A new recruitment drive announced last month by British Airways, however, will drastically increase the number of graduates working as cabin crew. For the first time, the airline will target universities and colleges in a search for more than 1,000 cabin staff and customer service positions.

BA needs to do this because its customers have changed - 60 per cent of the airline's revenue now comes from overseas. The airline's management freely admits that the company has found it difficult to recruit linguists of the right calibre in the past, which is why the airline is looking at graduates. "In years gone by, we have struggled to hire people with language skills," BA spokesman David Wilson says. "We have more foreign people travelling on our aircraft, so we have to speak their mother tongues."

BA's recruitment drive is in addition to the airline's established graduate training scheme. This does not require language skills, although they are certainly an advantage: a stint in an overseas office, or as cabin crew, is part of the programme.

The airline already has a number of graduates working as cabin crew and in customer services who have come up "through the ranks".

Ellen Dyball studied French and English literature at Edinburgh University, and worked as a waitress in Switzerland before college. Her current post is as a fleet co-ordinator for 747 aircraft, which involves the day-to- day management of cabin staff.

Working as cabin staff will not suit everyone, Ms Dyball admits. Graduates thinking of applying need to be realistic. Crews are rostered, and may not know their destinations until the pre-flight briefing. Working on flights means being with 15 strangers, and trips can be as long as 11 days.

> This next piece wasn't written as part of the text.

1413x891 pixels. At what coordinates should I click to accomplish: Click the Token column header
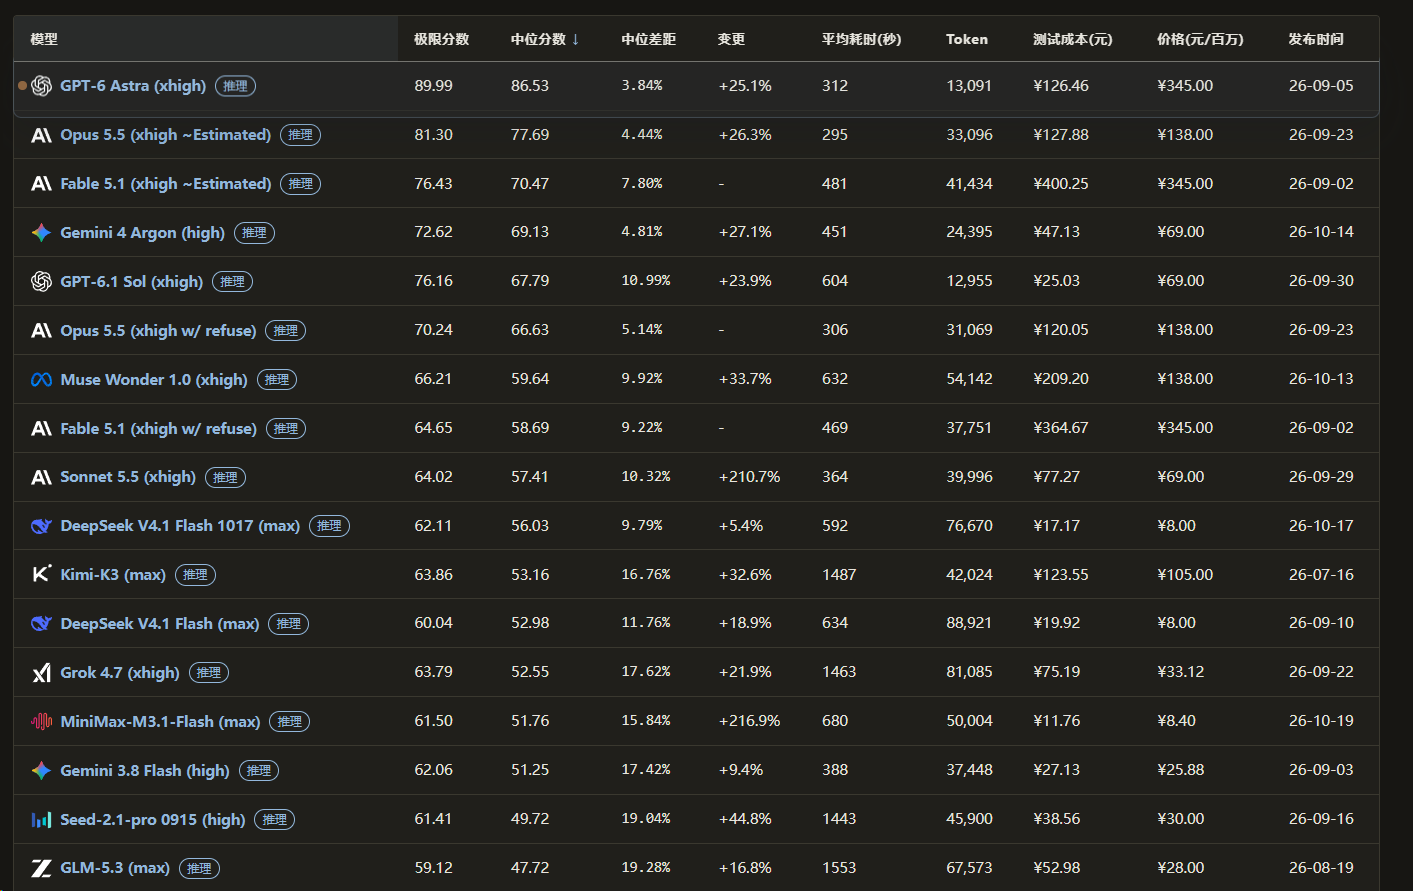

"It is a wonderful job to do while the novelty is there," Ms Dyball admits, "but I like to have a little more control over my life."

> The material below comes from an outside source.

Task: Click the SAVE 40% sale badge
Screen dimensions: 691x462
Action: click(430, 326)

BA's recruitment drive is good news for language graduates. Elsewhere in the travel industry, opportunities for linguists can be scarce. Skills such as business acumen or a knowledge of customer service are ranked above languages by many recruiters. Pay in the sector can be poor, and seasonal jobs are common.

Few companies are large enough to support a formal graduate training scheme. "There are big players in the holiday business, but there is a huge group of cottage industries," explains Andrew Whitmore, careers adviser at Manchester University.

"Graduates do go and work for these smaller companies," he says. "The way to do it is to work as a courier for a season; you might be fortunate enough to be kept on. But they don't have many staff working for them out of season."

Thomson Holidays has one of the travel industry's longer-established graduate training schemes, but languages are not a core requirement. Reps in the company's resorts need languages on a daily basis - Spanish and (modern) Greek are prized. Buyers who negotiate with hoteliers may need language skills.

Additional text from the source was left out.